The council discussed several topics and presented the progress and modernisation of the "National Incident Response plan" covering the potential response to attacks and threats and the assessment of its readiness, to ensure the sustainability of the cybersecurity environment and the security of individuals and organisations in cyberspace, according to state news agency.
The national digital security situation and the development plans of the "UAE Government Comprehensive Strategy" were reviewed by the council. Ways of supporting the efforts aimed at raising the public’s awareness about cybersecurity, most notably individuals and organisations, while encouraging them to adopt safe practices when working with advanced technologies in cyberspace were also discussed.
The potential effects of e-attacks and the best practices of addressing and containing urgent crises with efficiency, speed and flexibility were also discussed.
The meeting also analysed the council’s plans and programmes that aim to maximise benefits from the cybersecurity market, train cybersecurity specialists and encourage students to engage in this key sector.

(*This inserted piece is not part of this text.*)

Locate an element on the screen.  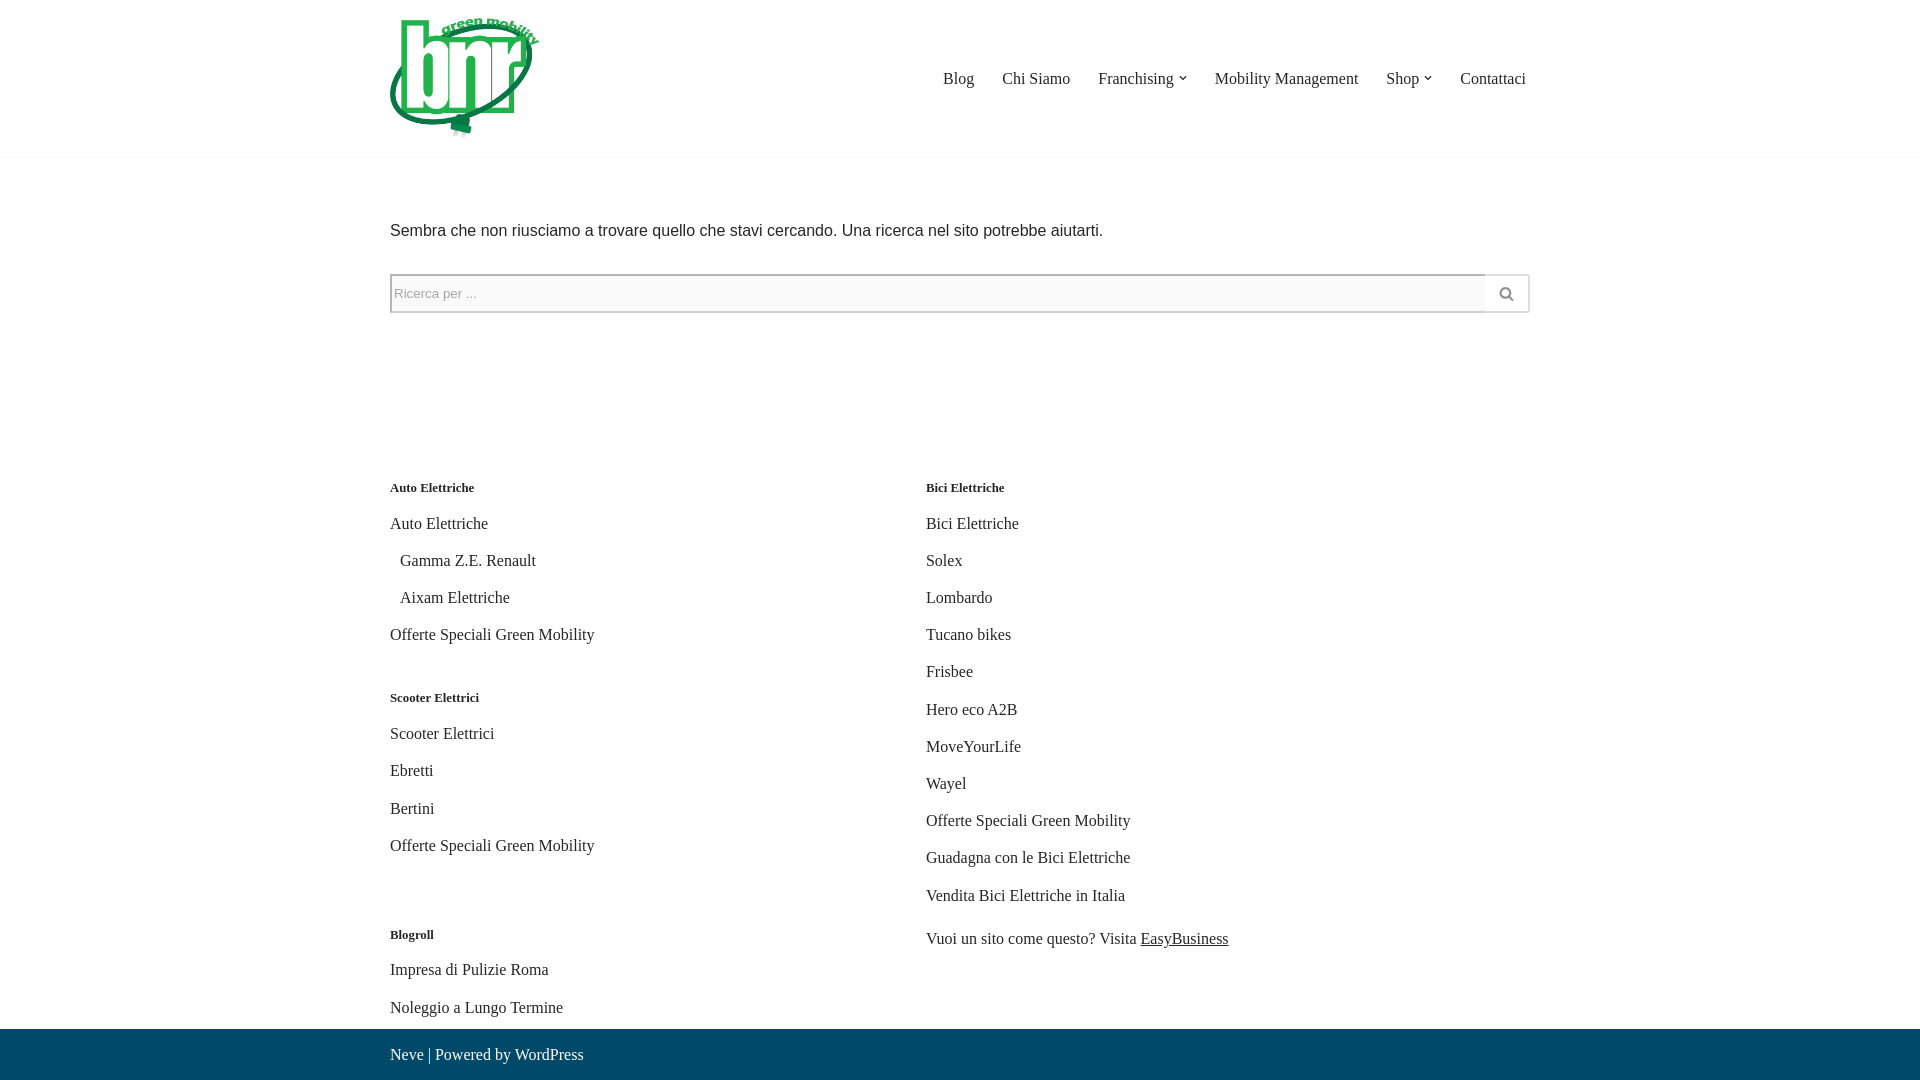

Dr. Al Kuwaiti said that the UAE is a leading country in terms of cybersecurity, due to its cutting-edge infrastructure and its ambitious strategy aimed at boosting the country’s digital security standards, by utilising advanced mechanisms to adapt quickly to urgent changes and address advanced cyberspace attacks.
As global trends transition towards cloud-based services and remote working, cyber security concerns are becoming all the more important for organizations and businesses.
According to a report by Help AG, the cybersecurity arm of Etisalat Digital in collaboration with Proofpoint, a next-generation cybersecurity and compliance company and strategic partner, almost a third (31%) of the Forbes Top 100 Middle East Companies do not have a Domain-based Message Authentication, Reporting and Conformance (DMARC) record in place, leaving their customers at risk of email fraud.
The lack of a DMARC record makes companies potentially more susceptible to cybercriminals spoofing their identity and increases the risk of email fraud targeting their customers.